▸ **YOUR OBJECTIVE**
Rescale the stretch from the line that contains "Screen dimensions: 1024x547" through the line that contains "point(13,12)", both included. Write those lines out again, requests and all, with every coordinate in the answers multiplied by 2.25 and rounded to a whole number (halves round up); give only these lines and leave out the pictures.

▸ **DATA RECORDS**
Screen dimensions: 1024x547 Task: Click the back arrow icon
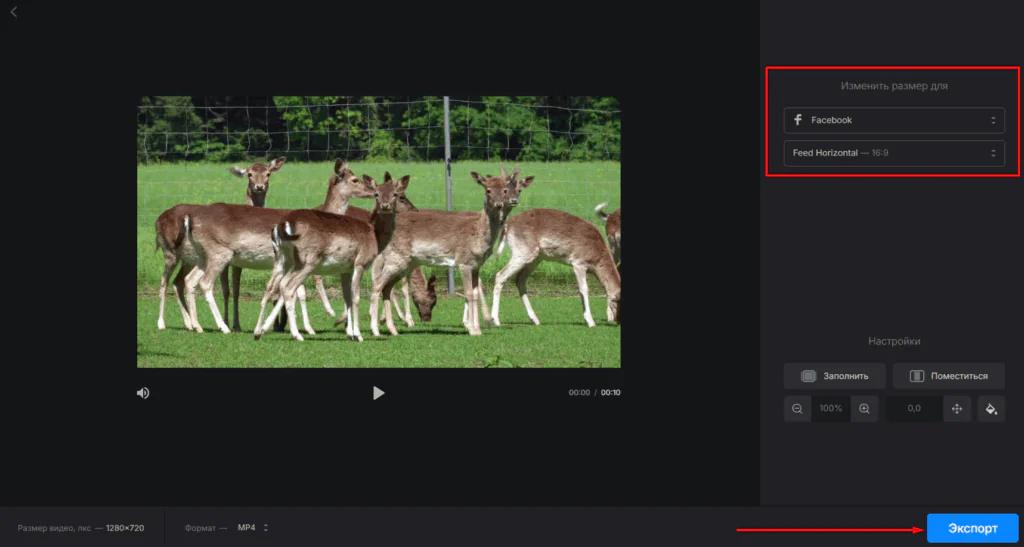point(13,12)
---
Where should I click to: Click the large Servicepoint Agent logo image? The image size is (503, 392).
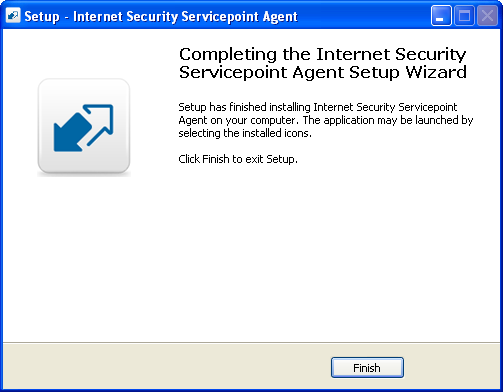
* * *
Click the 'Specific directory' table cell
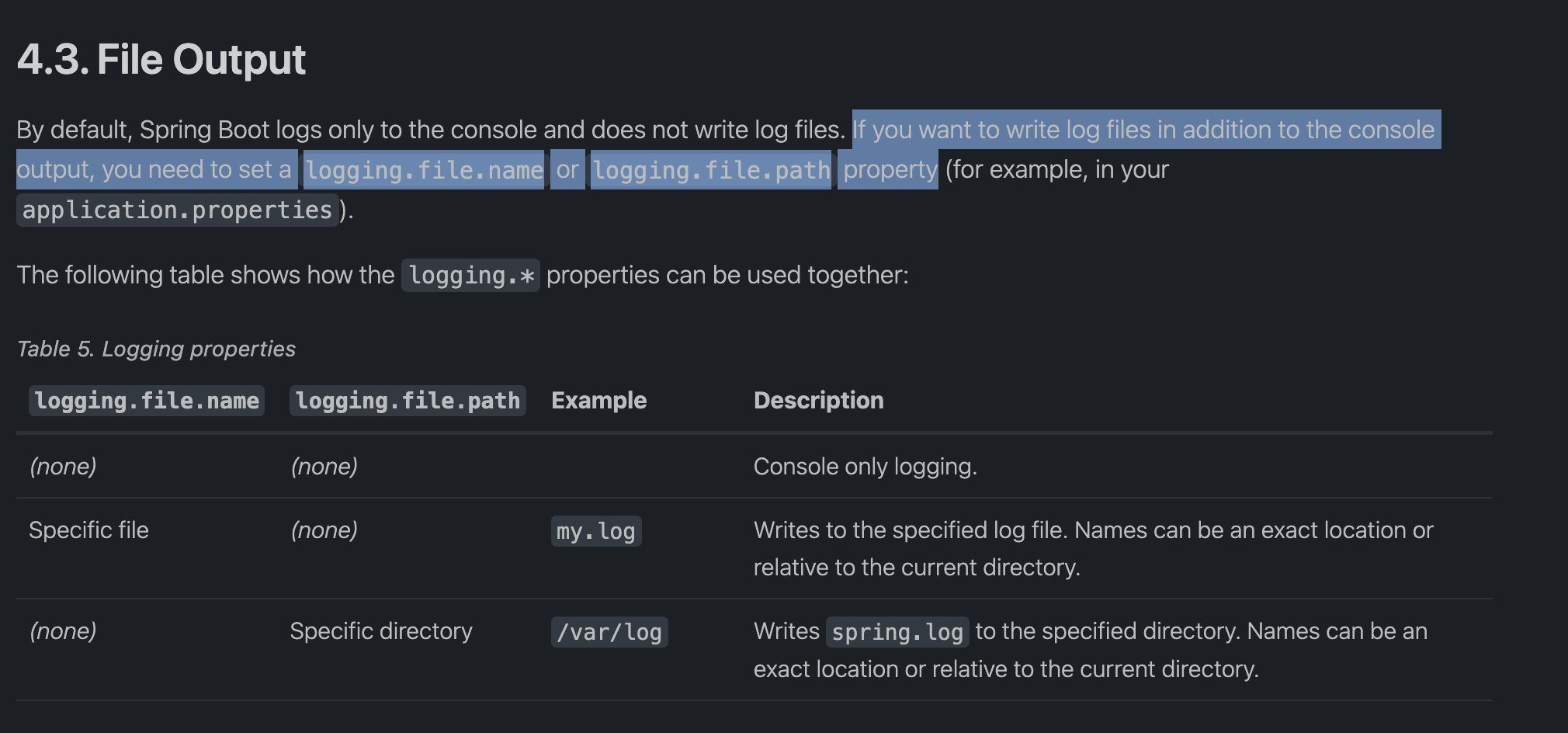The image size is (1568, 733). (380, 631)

▸ **EXERCISE RESULT**
Screen dimensions: 1024x547 Task: Click the back arrow icon
point(29,27)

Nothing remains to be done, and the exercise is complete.